Está claramente demostrado que el consumo en exceso de
alcohol es perjudicial para la salud. De hecho, un abuso
del mismo puede causar, entre otras, enfermedades
hepáticas, tumorales, neurológicas y cardiovasculares.
Sin embargo, desde hace tiempo se sabe que el vino tiene
propiedades saludables y que su consumo de forma
moderada puede aportar beneficios a la salud.
Entre
los componentes del vino existen unas sustancias que se
caracterizan por sus propiedades antioxidantes, se trata
de los polifenoles. Los polifenoles son unas moléculas
presentes en los vegetales (en la uva) a las que se les
ha atribuido acción protectora frente a algunas
enfermedades. Existen varias clases de polifenoles, los
más conocidos son los flavonoides y los estilbenos (como
el resveratrol).
Los diferentes estudios que se
han ido realizando en los últimos años han puesto en
evidencia el efecto beneficioso del consumo moderado de
vino tinto.
Enfermedades del corazón (como infarto de miocardio) y ateroesclerosis (endurecimiento de las arterias por depósitos de placas de colesterol). Parece que los flavonoides presentes en el vino tinto, por sus propiedades antioxidantes, ejercen un efecto protector contra enfermedades cardiovasculares en bebedores que consumen cantidades moderadas de vino en las comidas. Por ello, es altamente recomendable, el consumo de un vaso de vino tinto al día.

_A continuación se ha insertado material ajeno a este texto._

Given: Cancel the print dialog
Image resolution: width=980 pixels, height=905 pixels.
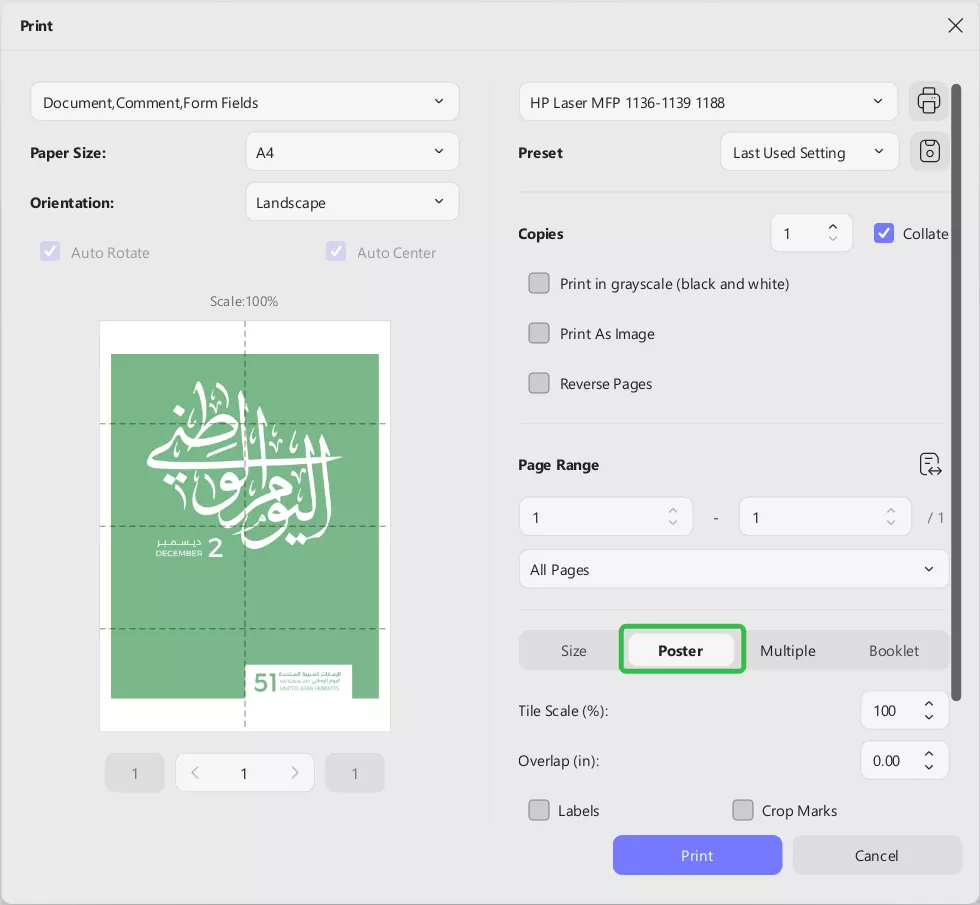Looking at the screenshot, I should [x=877, y=855].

Enfermedad cerebrovascular (embolias): Aunque los
estudios llevados a cabo para demostrar el efecto de los
polifenoles sobre la enfermedad cardiovascular indican
su efecto beneficioso, este mismo efecto parece
controvertido en la patología cerebrovascular y los
estudios realizados no han dado resultados positivos
hasta la fecha.
Deterioro cognitivo (demencia): El
consumo moderado de vino puede tener efectos
beneficiosos para evitar el deterioro cognitivo y las
enfermedades cardiovasculares.
El resveratrol tiene un efecto tumoricida in vitro, es
decir, es capaz de inhibir el crecimiento de células
tumorales. Se ha descrito esta actividad “in vitro” en
tumores de mama, próstata y leucemias. Un estudio
reciente ha mostrado el papel protector del consumo de
uno o dos vasos de vino tinto al día frente al cáncer de
pulmón en fumadores.
El riesgo de toxicidad sobre
la piel parece ser mucho menor, según un trabajo
reciente, en pacientes con cáncer que se someten a
tratamiento de radioterapia si consumen un solo vaso de
vino al día. Concretamente, su riesgo de sufrir
toxicidad importante en la piel es de un 75% menor que
en los no bebedores.
Recientemente se han descrito algunos efectos beneficiosos de la administración de polifenoles sobre enfermedades diversas como son la osteoporosis, las cataratas y la caries dental, en estudios llevados a cabo con animales de experimentación.
Hay que recalcar que estos efectos descritos se han visto con vino tinto y con su consumo moderado (uno o dos vasos al día). Se considera que 40 gramos de alcohol al día (1/2 litro) para el hombre y 20 gramos (1/4 litro) para la mujer son cantidades que el organismo puede metabolizar. No obstante, el nivel de toxicidad para el alcohol depende de distintos factores; la edad de la persona, su complexión corporal, su estado de salud o si ha consumido o no alimentos junto con la bebida alcohólica. Por este motivo, dado que el vino no solo tiene sustancias beneficiosas, las personas habituadas a beber vino deben saber que no es saludable tomar más de dos vasos al día (125 cc cada vaso). Tomar mayor cantidad comporta más perjuicio que beneficio.